Iracema é o Brasil hoje, agora, nesse exato momento, com todas as suas controvérsias e distorções, porém contado cinco décadas atrás (o que faz do longa, de certa forma, uma espécie de premonição macabra).
Acompanhamos a saga daquela jovem índia (vivida por Edna de Cássia) e toda a ilusão vendida como futuro, e promovida pela construção da transamazônica - um dos maiores escândalos governamentais da história desse país - com olhos opacos, por vezes marejados de lágrimas. E pensamos na mesma hora: será que algum dia esse país chegará a algum lugar que preste?

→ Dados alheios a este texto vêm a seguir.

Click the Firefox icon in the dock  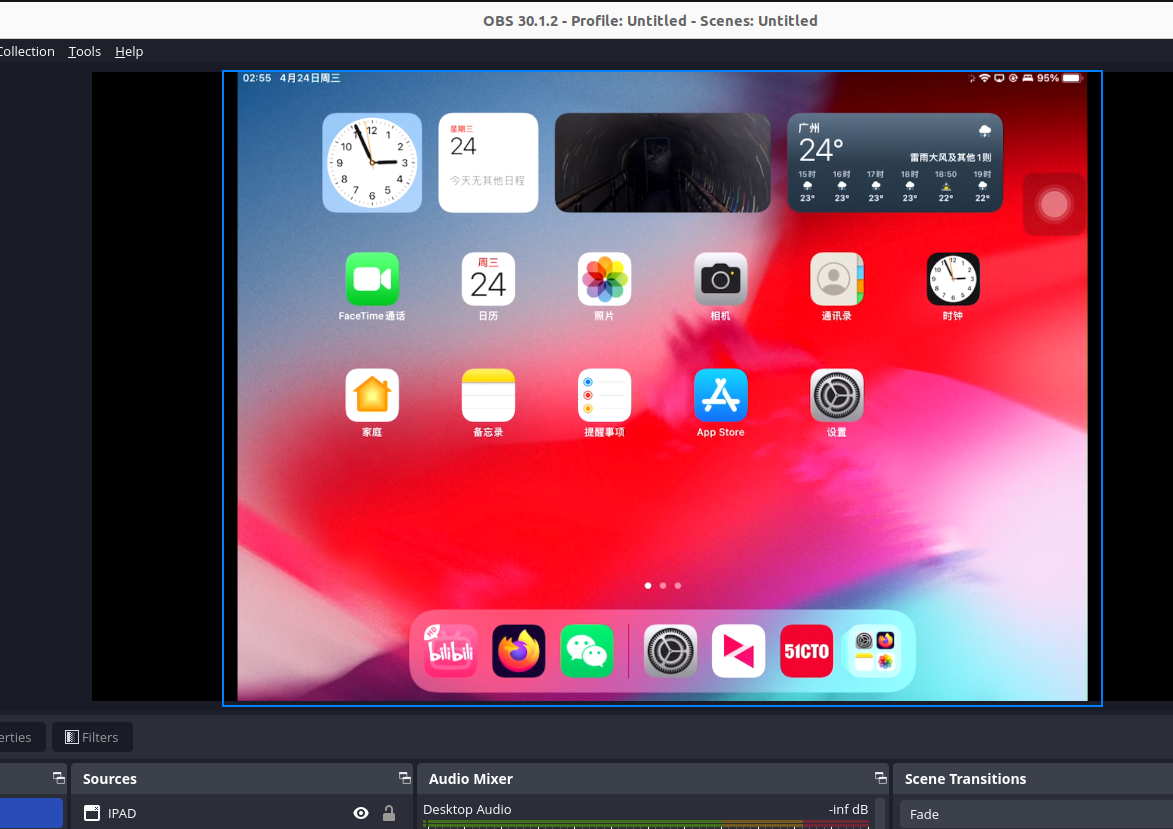[x=518, y=651]
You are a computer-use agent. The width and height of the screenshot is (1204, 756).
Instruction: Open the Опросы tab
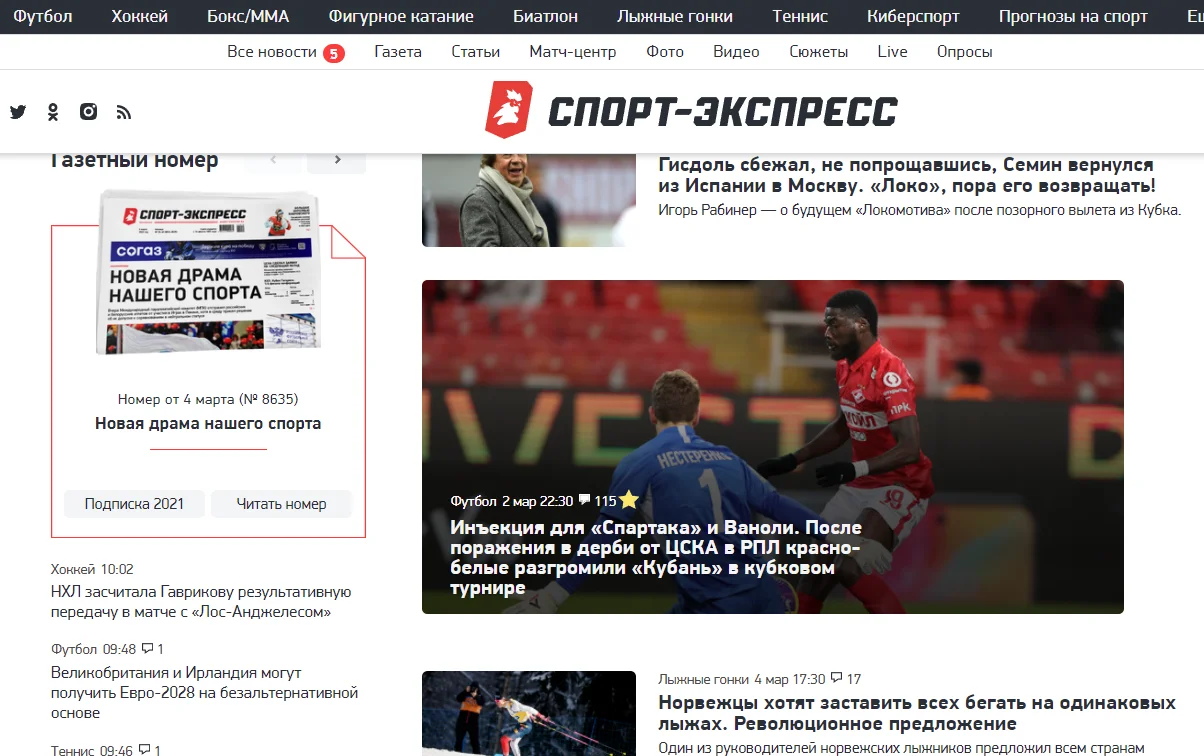(x=964, y=52)
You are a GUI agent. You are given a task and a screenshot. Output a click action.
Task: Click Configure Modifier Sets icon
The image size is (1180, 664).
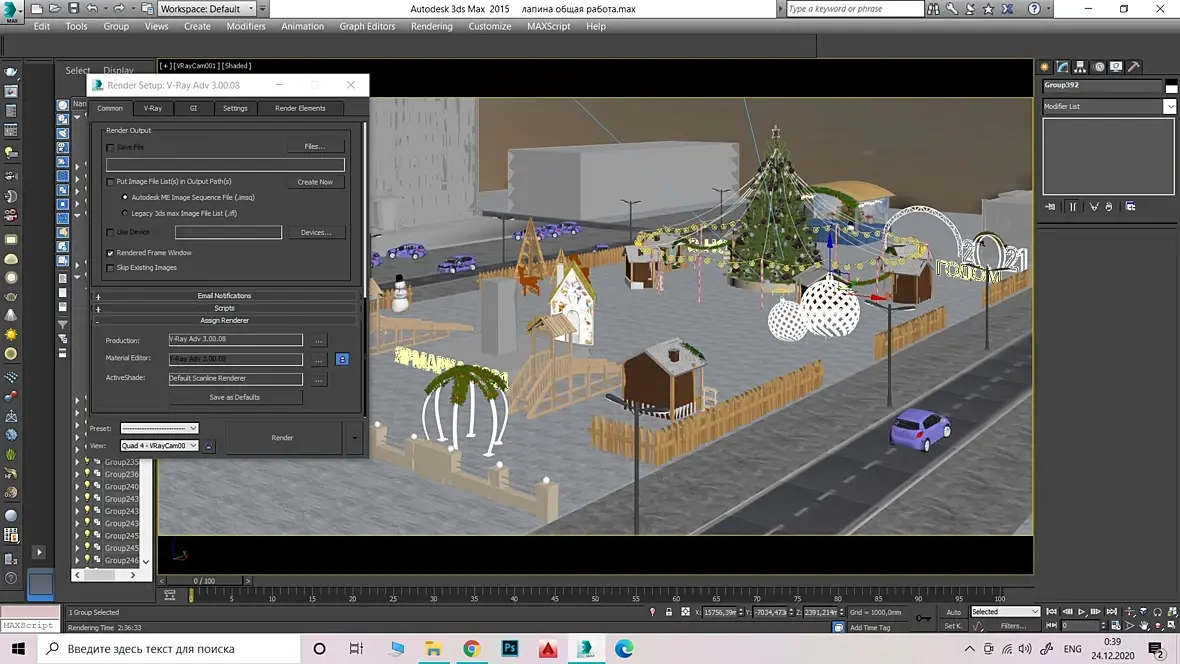click(x=1130, y=207)
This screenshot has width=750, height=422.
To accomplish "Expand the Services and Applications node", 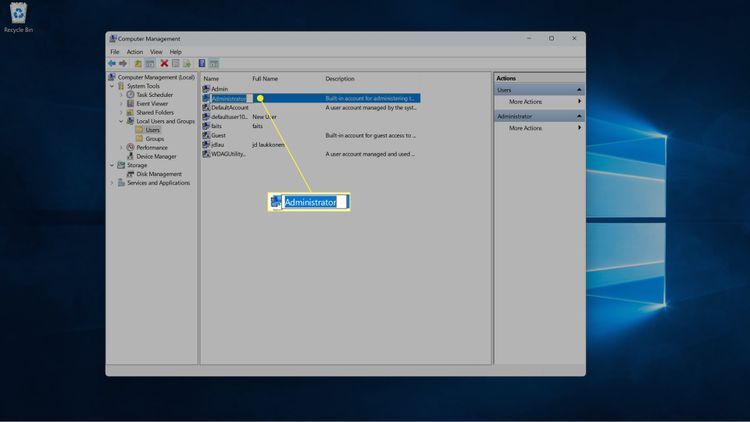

Ou nunca seremos nada mais do que oportunistas?
Sebastião - ou, simplesmente, Tião Brazil Grande -, personagem de Paulo César Pereio (brilhante!) é a cara desse país que não é nação, como já bem disse uma vez numa canção o célebre Renato Russo, vocalista do Legião Urbana. Ele é o brasileiro típico, o famoso retrato do "dane-se o país, eu quero é me dar bem ao preço que for". E ao olharmos fixamente para suas tramoias e esquemas sujos, não há como não duvidar do brasileiro médio. Estamos contaminados por essa cultura até o talo. E ai de quem negar!
Nesse Brazil com Z, ame-o ou deixe-o (como se escolher entre uma opção e outra fosse tarefa tão difícil assim!) tudo é negociável e o povo, como mercadoria de escambo, é objeto chulo, baratíssimo, preço de banana, quase 0800. Ai de nós, sobreviventes dessa república federativa...
Numa das análises que li sobre o filme o crítico chama Iracema de "o filme mais contemporâneo do país". E está coberto de razão. Vejam o que acontece na região nesse exato momento. O que mudou? A abordagem. Já os personagens, os agentes da vilania, continuam os mesmos, senão piores. Triste legado o da nossa ignorância, o da nossa mesquinhez.
O filme de Jorge e Orlando é tão gigantesco que pega até mal eu contar os mínimos detalhes aqui. E eu preciso - mesmo! - que vocês, leitores, vejam. E tirem suas próprias conclusões. Vocês nunca mais verão o cinema nacional com os mesmos olhos preconceituosos e de vira-latas de agora. Se permitam. Isso aqui é uma obra-prima incompreendida.
Eu queria muito estar vivo quando celebrarem o centenário dela... Será que consigo? Só o tempo dirá (e eu espero que ele me favoreça pelo menos uma vez).